Мелони слушала его, сидя на заправленной кровати в позе индейца, ночные трусы тесноваты, кулаки упираются в бедра, локти растопырены наподобие крыльев, полные груди выставлены вперед, над резинкой трусов — складка голого живота. Каждый вечер заведующая отделением миссис Гроган говорила ей:
— Ты простудишься, Мелони.
— Нет, — коротко отвечала та.
Миссис Гроган только вздыхала. Она старалась внушить девочкам — на этом зижделся ее авторитет, — что, вредя себе и другим, они причиняют боль ей, их воспитательнице.

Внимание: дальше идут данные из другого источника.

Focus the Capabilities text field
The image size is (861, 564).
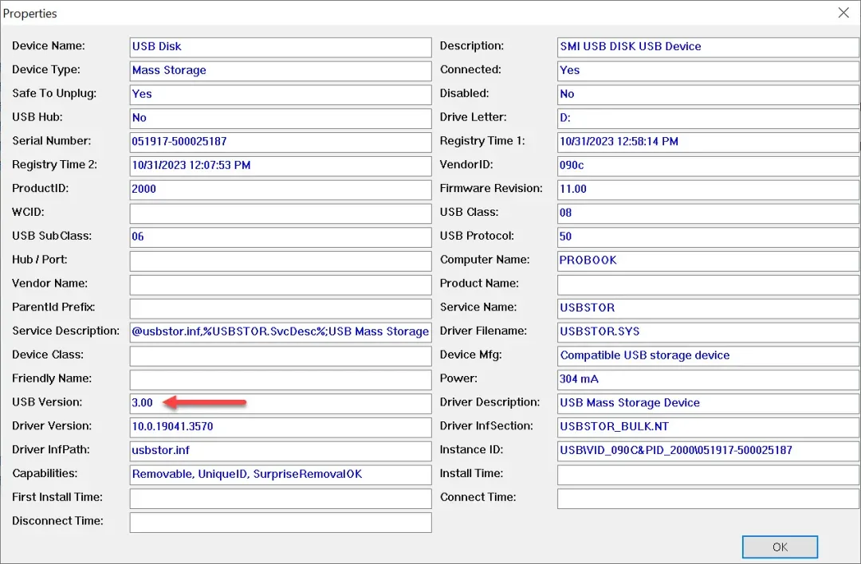click(x=280, y=474)
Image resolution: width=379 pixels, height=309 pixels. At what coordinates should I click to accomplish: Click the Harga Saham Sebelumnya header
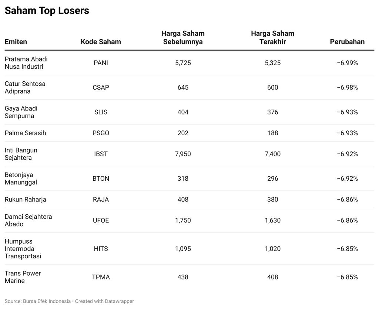(x=183, y=38)
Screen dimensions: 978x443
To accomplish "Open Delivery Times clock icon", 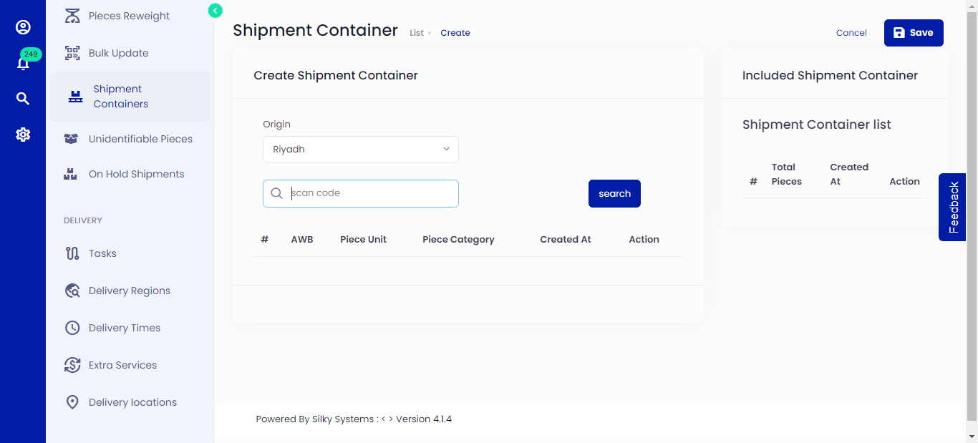I will [72, 327].
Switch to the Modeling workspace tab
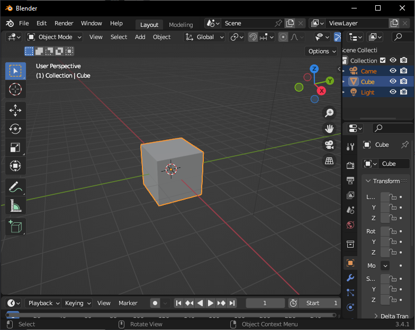The width and height of the screenshot is (415, 330). pyautogui.click(x=181, y=25)
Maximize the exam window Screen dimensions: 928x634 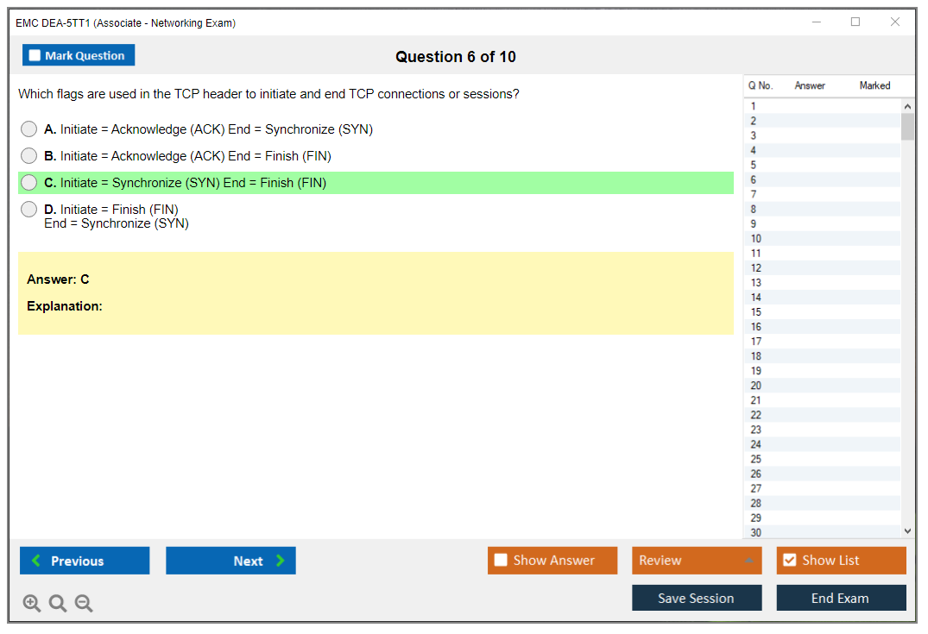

— Вы делаете мне больно, — говорила она, глядя, как девочки дерутся, таскают друг друга за волосы, вцепляются в глаза, бьют кулаками по лицу. — Очень, очень больно.
На девочек этот воспитательный прием действовал. Но не на Мелони. Миссис Гроган любила ее больше всех, но завоевать ее расположение была бессильна.
— Если ты заболеешь, Мелони, мне будет больно. Оденься, пожалуйста, — плачущим голосом просила миссис Гроган (за что и получила прозвище Плакса). — Ты совсем раздета. Мне очень, очень больно смотреть на тебя.
Но Мелони сидела не шелохнувшись, не сводя глаз с Гомера. Она была крупнее миссис Гроган, слишком велика для детского приюта. Слишком велика для удочерения. Девочкой ее уже не назовешь, думал Гомер. Выше сестры Эдны, выше сестры Анджелы, ростом почти с д-ра Кедра, тело как налитое. Гомер уже несколько лет не участвовал в гонках на трех ногах, но знал, что Мелони очень сильная. Он именно из-за нее отказался от гонок. Ведь бегать-то в паре приходилось с ней — они в приюте самые старшие.
Читая «Джейн Эйр», Гомер старался не глядеть на Мелони, стоило поднять на нее глаза, он чувствовал своим бедром ее бедро. Он знал, она недовольна, что он не участвует в гонках. И еще он боялся, вдруг она поймет, что его волнует ее полнота, что полнота кажется ему, сироте, даром Небес.